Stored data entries

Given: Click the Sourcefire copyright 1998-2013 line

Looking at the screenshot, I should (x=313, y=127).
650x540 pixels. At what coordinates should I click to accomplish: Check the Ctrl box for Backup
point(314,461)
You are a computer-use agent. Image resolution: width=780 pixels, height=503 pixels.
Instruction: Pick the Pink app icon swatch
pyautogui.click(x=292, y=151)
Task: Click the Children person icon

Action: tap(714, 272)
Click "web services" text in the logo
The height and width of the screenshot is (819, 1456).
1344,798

- THE PROBLEM -
All entries are to be printed once more, exactly as given.

- YOUR RESPONSE -
Given: Click the Sourcefire copyright 1998-2013 line

Looking at the screenshot, I should (x=313, y=127).
650x540 pixels. At what coordinates should I click to accomplish: Check the Ctrl box for Backup
point(314,461)
You are a computer-use agent. Image resolution: width=780 pixels, height=503 pixels.
Instruction: Pick the Pink app icon swatch
pyautogui.click(x=292, y=151)
Task: Click the Children person icon

Action: tap(714, 272)
Click "web services" text in the logo
The height and width of the screenshot is (819, 1456).
1344,798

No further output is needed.